田舎道を車で走っていたら,山吹(ヤマブキ)の花がとても鮮やかに咲いていました!
この花の鮮やかな黄色が,「山吹色」という色名の由来
なんですよ。
バラ科の樹木ですが,枝は細くしなやかです。
花をたくさん付けて風に揺らぐ姿が美しく印象的です。
山吹は,万葉集に詠まれるほど古くから親しまれて
います。

花は一重咲きと八重咲きがあります。
一重咲きの花は5弁で,秋には実をつけます。
(「5」は フィボナッチ数 ですね!)
八重咲きは実をつけません。雌しべは花弁化して,雄しべは退化したためです。
日本で昔から栽培されてきた山吹の多くは八重咲きなので,「山吹は実をつけない」と
思われることも……。
🌿山吹の花が詠まれた歌で,おそらく最も広く知られている歌ではないでしょうか。
七重八重 花は咲けども山吹の みのひとつだに なきぞあやしき
兼明親王(かねあきらしんのう 醍醐天皇の皇子)
『後拾遺和歌集(ごしゅういわかしゅう)』より
平安時代,兼明親王が京都の小倉の家に住んでいたときのこと。
ある雨の日,蓑(みの)を借りたいとう人に,(蓑ではなく)山吹の枝を折って持たせ
ました。
後日,その人が,その意味が分からず訳をたずねてきたので,その返事にこの歌を詠んで
渡したということです。
山吹の花は七重八重と咲くのに,実が一つもならないのは不思議なことです。
(山吹ではありませんが,お貸しする蓑一つ無くて心苦しいことです。)
「みの」は,山吹の「実の」に,雨具の「蓑」が掛けられているんです。
八重咲きの山吹が実を結ばないことに,貸すべき蓑がないことを掛けています。
「あやしき」は,「道理や礼儀にはずれている」程の意。
江戸時代の流布本などでは「かなしき」になっています。 参考:兼明親王 千人万首
🌿太田道灌(おおたどうかん 室町時代の武将)の山吹伝説も有名です。(実話かどうかは分かりませんが……)

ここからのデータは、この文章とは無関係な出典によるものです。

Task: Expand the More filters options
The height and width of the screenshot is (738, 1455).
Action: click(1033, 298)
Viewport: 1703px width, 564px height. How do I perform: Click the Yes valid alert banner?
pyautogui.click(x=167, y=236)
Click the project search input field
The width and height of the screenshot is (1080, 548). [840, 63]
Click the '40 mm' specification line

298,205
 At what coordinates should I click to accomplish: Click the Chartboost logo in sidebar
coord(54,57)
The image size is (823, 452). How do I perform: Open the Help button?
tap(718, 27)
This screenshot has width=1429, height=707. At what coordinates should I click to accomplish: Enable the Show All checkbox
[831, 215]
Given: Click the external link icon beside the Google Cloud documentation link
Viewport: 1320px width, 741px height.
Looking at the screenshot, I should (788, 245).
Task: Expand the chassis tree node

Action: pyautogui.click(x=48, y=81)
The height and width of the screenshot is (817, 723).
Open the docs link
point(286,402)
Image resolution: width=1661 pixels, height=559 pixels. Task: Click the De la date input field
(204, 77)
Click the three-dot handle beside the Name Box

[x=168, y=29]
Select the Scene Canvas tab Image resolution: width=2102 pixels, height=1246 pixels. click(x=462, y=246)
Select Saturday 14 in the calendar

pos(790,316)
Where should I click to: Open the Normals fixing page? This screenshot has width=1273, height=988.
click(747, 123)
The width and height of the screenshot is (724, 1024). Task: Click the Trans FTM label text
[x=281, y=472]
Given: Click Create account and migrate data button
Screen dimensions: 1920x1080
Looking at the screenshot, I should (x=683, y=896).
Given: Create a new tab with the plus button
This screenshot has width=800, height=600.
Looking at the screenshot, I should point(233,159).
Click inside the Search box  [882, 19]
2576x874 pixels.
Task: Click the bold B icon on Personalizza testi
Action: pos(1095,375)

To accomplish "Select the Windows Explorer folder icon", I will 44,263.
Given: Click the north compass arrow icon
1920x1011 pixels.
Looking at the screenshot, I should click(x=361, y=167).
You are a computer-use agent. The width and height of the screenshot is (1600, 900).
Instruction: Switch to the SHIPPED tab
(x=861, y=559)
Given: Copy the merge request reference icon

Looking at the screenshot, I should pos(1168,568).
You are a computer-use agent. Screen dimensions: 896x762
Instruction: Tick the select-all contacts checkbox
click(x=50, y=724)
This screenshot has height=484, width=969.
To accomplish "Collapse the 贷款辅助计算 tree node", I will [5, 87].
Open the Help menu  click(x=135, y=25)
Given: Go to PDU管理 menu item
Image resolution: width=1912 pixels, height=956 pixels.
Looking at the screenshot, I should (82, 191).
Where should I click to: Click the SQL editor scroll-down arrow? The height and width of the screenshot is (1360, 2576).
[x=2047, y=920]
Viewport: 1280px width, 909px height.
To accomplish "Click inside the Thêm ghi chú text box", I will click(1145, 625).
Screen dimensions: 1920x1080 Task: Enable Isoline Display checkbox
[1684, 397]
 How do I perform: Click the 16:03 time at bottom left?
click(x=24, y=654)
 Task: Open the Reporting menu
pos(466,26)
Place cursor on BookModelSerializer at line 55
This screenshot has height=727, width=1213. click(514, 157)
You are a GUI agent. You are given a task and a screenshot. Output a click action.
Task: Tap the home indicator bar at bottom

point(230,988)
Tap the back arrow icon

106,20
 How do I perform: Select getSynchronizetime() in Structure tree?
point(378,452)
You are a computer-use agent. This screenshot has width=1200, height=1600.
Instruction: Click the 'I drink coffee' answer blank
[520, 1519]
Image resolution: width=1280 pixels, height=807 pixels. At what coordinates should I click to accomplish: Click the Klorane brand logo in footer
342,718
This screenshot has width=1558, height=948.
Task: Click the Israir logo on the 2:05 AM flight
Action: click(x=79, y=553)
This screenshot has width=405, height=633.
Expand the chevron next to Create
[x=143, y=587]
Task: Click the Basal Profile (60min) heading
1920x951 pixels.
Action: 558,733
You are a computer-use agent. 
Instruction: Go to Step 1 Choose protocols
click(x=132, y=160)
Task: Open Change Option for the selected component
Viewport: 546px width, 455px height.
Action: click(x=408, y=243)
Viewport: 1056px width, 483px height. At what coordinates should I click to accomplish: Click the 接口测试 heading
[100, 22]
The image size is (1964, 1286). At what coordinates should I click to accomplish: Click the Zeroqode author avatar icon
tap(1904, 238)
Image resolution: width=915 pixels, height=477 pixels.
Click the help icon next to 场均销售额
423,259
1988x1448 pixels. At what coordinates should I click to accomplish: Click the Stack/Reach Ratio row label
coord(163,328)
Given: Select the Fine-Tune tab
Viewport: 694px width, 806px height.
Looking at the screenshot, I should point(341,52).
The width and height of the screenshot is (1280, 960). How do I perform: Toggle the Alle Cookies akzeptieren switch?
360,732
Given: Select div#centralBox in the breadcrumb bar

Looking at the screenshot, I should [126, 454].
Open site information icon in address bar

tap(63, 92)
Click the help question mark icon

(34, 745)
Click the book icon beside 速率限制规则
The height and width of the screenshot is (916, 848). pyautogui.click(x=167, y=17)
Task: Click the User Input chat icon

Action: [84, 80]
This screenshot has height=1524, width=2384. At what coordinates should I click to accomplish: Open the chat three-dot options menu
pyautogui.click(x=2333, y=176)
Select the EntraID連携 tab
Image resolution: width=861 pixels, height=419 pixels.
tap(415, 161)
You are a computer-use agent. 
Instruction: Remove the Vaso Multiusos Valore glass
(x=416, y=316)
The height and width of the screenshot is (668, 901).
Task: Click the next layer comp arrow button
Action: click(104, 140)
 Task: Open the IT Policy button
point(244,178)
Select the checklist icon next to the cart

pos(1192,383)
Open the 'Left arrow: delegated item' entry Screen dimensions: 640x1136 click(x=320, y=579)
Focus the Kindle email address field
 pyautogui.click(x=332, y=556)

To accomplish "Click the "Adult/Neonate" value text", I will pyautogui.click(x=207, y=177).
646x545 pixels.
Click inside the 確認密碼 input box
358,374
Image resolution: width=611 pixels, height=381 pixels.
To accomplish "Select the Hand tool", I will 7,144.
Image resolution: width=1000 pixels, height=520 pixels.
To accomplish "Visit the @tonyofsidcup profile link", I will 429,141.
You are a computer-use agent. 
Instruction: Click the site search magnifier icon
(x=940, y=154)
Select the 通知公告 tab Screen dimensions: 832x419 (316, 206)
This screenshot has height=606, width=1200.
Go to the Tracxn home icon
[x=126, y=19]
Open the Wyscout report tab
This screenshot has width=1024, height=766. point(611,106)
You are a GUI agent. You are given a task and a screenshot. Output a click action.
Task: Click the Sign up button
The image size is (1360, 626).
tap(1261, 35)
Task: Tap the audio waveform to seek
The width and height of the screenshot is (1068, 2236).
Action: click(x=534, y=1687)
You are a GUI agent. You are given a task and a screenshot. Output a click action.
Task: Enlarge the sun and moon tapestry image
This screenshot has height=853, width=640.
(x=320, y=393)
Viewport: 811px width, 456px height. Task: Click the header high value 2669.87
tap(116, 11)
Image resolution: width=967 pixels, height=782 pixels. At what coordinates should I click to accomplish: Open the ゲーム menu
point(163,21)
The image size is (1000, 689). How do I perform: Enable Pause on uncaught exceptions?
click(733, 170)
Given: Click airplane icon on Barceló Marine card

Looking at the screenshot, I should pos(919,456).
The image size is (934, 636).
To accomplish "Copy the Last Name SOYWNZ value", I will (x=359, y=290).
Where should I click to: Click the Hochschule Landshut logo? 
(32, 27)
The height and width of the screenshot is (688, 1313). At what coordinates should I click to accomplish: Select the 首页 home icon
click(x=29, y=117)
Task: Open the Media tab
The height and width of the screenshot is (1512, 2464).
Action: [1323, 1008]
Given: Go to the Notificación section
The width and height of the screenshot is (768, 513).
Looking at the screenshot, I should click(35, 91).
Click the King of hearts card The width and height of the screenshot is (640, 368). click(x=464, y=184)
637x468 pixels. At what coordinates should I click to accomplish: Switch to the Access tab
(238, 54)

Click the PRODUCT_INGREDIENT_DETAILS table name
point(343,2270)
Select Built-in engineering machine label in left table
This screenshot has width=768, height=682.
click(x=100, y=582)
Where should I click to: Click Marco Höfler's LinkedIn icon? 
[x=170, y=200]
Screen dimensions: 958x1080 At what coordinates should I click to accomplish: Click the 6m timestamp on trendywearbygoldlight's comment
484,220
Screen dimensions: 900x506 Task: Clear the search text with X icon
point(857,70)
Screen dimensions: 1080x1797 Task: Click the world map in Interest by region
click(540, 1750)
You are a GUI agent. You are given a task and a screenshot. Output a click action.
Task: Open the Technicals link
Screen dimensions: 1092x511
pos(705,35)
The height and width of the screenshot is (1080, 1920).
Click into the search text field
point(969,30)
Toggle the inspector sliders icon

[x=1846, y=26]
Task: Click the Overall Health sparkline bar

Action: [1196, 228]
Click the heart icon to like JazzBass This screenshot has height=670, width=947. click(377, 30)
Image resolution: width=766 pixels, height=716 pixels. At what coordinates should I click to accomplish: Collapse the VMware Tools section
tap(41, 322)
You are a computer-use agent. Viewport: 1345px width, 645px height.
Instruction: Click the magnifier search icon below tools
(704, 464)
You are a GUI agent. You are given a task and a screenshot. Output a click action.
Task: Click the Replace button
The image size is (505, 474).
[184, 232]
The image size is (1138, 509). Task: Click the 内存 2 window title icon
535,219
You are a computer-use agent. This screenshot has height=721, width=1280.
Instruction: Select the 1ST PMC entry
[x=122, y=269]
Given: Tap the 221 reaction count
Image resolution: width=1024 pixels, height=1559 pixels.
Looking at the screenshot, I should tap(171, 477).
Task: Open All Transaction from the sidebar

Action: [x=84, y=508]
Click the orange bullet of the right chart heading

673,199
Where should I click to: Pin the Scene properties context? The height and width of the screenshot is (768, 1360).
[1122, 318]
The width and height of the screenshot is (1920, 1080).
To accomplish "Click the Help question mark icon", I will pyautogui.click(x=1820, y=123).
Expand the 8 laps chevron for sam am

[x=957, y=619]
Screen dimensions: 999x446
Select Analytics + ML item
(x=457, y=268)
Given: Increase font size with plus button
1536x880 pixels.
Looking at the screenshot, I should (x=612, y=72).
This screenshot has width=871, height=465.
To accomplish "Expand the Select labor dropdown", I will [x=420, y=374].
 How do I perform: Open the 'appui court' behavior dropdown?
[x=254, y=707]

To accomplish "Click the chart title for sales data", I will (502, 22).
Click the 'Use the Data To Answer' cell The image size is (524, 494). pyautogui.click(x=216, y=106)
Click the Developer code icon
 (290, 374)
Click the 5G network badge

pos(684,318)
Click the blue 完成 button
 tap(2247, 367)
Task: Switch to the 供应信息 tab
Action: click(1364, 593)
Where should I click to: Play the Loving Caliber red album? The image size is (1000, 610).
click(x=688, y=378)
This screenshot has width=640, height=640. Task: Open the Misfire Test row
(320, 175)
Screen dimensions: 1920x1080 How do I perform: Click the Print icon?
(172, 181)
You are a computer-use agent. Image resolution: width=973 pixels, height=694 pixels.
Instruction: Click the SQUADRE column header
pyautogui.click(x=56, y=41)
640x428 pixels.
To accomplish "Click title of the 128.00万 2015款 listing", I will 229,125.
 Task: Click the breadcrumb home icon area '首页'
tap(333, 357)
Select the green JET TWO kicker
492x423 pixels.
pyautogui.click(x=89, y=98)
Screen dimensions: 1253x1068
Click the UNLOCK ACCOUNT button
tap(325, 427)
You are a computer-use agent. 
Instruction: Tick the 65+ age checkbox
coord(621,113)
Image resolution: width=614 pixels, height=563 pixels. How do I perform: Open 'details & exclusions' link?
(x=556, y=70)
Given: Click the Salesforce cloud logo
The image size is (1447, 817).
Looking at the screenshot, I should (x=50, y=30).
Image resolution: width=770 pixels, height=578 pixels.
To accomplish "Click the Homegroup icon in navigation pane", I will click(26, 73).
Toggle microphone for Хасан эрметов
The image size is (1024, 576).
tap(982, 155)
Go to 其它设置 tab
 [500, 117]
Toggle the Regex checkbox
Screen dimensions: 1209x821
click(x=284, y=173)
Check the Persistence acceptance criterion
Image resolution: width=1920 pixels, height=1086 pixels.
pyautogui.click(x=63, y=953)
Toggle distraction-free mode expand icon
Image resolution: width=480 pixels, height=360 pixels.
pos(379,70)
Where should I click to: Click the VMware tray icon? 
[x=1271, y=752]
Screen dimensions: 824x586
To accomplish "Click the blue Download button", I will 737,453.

鷹狩に出かけた道灌は にわか雨に遭い,蓑を借りようと農家に立ち寄りました。
出てきた娘は,花の咲いた一枝の山吹を差し出します。道灌はその意図が理解できず,
立腹しながら帰りました。
その後,家臣にその話をしたところ,
兼明親王の歌 (上記)に掛けて,貧しく蓑一つ持ち合わせていないことを
奥ゆかしく答えたのだ
と教わります。道灌は無学の自分を恥じて,それ以後は歌道に励み,歌人としても名高く
なったとのことです。
道灌も立派ですが,娘も家臣も教養があって立派ですね。